WORK TASK: Up to and including the line that holds "issues (339, 1649)", print the data exactly from its first line; do not print the pictures.

══ AVAILABLE RECORDS

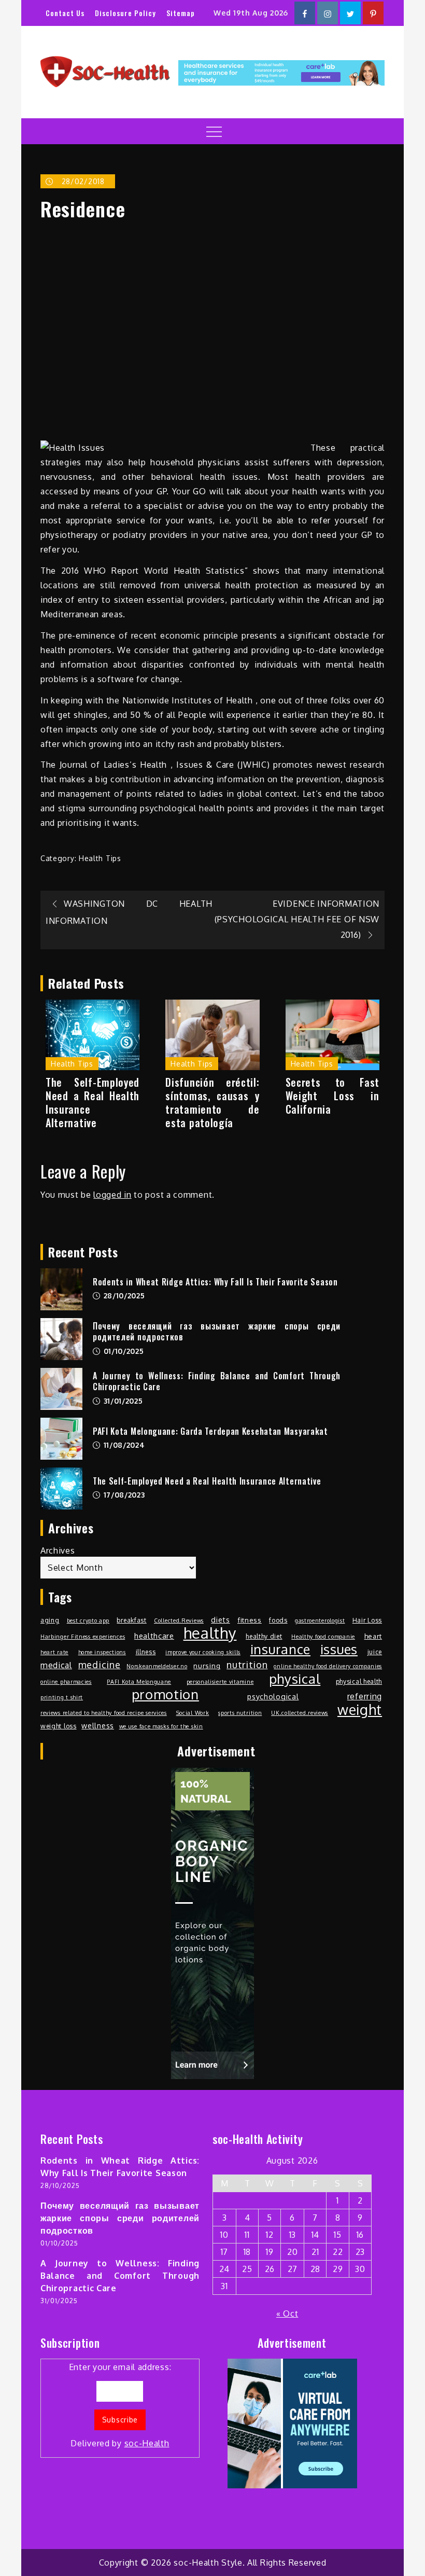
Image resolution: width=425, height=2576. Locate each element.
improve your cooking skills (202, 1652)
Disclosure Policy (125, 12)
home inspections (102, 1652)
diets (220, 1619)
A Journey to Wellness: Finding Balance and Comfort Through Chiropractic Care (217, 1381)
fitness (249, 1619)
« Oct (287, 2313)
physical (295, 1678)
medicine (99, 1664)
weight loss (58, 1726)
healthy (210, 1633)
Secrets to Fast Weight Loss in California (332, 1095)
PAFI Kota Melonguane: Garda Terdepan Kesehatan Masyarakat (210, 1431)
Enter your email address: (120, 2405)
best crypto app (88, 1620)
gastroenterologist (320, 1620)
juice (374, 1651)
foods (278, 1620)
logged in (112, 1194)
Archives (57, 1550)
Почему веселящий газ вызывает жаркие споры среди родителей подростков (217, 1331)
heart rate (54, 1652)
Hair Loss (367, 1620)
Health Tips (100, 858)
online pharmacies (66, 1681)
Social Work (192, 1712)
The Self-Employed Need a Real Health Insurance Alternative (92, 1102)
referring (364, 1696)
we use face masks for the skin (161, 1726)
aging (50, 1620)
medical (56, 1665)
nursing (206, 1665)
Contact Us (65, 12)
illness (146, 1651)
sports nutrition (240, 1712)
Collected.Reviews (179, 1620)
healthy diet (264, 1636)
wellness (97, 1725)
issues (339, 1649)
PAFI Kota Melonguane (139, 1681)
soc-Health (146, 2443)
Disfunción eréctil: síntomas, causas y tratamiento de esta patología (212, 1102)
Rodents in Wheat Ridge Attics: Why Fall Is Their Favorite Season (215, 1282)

════

RESPONSE TO THIS EXERCISE:
Image resolution: width=425, height=2576. Locate each element.
improve your cooking skills (202, 1652)
Disclosure Policy (125, 12)
home inspections (102, 1652)
diets (220, 1619)
A Journey to Wellness: Finding Balance and Comfort Through Chiropractic Care (217, 1381)
fitness (249, 1619)
« Oct (287, 2313)
physical (295, 1678)
medicine (99, 1664)
weight loss (58, 1726)
healthy (210, 1633)
Secrets to Fast Weight Loss in California (332, 1095)
PAFI Kota Melonguane: Garda Terdepan Kesehatan Masyarakat (210, 1431)
Enter your email address: (120, 2405)
best crypto app (88, 1620)
gastroenterologist (320, 1620)
juice (374, 1651)
foods (278, 1620)
logged in (112, 1194)
Archives (57, 1550)
Почему веселящий газ вызывает жаркие споры среди родителей подростков (217, 1331)
heart rate (54, 1652)
Hair Loss (367, 1620)
Health Tips (100, 858)
online pharmacies (66, 1681)
Social Work (192, 1712)
The Self-Employed Need a Real Health Insurance Alternative (92, 1102)
referring (364, 1696)
we use face masks for the skin (161, 1726)
aging (50, 1620)
medical (56, 1665)
nursing (206, 1665)
Contact Us (65, 12)
illness (146, 1651)
sports nutrition (240, 1712)
Collected.Reviews (179, 1620)
healthy diet (264, 1636)
wellness (97, 1725)
issues (339, 1649)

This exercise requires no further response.